Property resale profits have dipped again as the housing market shifts in buyers' favour.
CoreLogic's latest Pain & Gain report shows the proportion of properties resold for more than the original purchase price fell slightly to 92.9 percent through the first quarter of 2024, compared to the previous quarter's 93.5 percent, as affordability and high mortgage interest rates weighed on buyers' activity.
The market increasingly favoured buyers with a rising number of listings, taking pricing power out of the hands of sellers.
CoreLogic chief property economist Kelvin Davidson said the drop in resale performance was consistent with wider market patterns.
"However the share of properties being resold for a gain is still reasonably high at more than nine in 10, and resale profits have been hovering around the $300,000 mark since Q2 last year," he said.
"Anybody who's owned for the typical seven to eight years will almost inevitably sell for a gross profit."

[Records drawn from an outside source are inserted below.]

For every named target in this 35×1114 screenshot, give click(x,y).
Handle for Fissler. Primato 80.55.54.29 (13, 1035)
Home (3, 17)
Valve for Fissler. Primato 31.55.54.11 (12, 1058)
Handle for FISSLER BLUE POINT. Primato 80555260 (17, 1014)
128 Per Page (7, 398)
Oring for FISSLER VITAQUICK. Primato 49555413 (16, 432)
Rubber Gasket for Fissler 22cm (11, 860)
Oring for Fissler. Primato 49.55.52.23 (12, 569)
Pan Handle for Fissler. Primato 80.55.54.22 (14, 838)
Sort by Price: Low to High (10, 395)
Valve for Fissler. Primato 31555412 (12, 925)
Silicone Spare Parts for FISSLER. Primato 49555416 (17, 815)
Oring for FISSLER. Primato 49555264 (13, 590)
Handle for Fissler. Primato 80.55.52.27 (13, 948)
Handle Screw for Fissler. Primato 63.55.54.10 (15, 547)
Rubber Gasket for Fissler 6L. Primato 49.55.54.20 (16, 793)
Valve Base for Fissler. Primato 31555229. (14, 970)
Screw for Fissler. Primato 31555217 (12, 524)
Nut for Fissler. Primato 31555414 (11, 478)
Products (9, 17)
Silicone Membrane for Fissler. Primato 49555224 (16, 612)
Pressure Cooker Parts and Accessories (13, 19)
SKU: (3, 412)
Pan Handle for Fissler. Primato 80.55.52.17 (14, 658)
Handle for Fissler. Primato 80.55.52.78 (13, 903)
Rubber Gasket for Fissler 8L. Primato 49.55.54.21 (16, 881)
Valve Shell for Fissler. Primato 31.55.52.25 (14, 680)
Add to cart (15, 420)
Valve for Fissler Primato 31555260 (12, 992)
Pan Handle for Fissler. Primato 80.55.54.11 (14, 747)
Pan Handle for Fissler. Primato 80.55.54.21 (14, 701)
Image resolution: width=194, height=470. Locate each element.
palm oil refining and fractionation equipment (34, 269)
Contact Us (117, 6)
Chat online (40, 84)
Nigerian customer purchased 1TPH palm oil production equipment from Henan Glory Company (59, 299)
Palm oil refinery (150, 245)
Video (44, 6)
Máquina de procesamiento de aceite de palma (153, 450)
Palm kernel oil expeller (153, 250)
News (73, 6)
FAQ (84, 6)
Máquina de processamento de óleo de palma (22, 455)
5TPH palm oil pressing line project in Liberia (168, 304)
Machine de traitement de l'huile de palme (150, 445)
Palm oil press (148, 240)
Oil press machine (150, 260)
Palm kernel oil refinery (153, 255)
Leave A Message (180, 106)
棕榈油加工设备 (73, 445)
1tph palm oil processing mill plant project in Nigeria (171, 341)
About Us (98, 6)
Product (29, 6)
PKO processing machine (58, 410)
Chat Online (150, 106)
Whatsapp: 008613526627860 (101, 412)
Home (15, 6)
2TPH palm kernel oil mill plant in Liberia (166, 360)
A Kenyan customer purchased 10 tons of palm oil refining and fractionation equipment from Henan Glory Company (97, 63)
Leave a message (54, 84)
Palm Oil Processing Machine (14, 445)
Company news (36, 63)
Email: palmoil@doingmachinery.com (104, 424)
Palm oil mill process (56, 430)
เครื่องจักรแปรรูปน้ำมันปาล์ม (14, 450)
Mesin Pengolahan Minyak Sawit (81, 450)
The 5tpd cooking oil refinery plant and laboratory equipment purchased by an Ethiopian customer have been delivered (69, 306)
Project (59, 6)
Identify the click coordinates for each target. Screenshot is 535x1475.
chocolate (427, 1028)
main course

However the gain did not always result in a cash windfall for sellers, unless they were owner-occupiers downsizing or investors selling out.
"Many owner-occupiers will simply be recycling the new equity into their next purchase," he said.
Davidson said North Island homes realised the largest gains, though sales in the main centres were mixed.
"Looking ahead, we expect an underwhelming upturn for sales volumes and house prices in 2024, as unaffordability pressures continue to play a role and mortgage rates generally stay high.
"In that environment, and with available listings on the market quite high, the outlook is arguably better news for buyers, but less positive for sellers."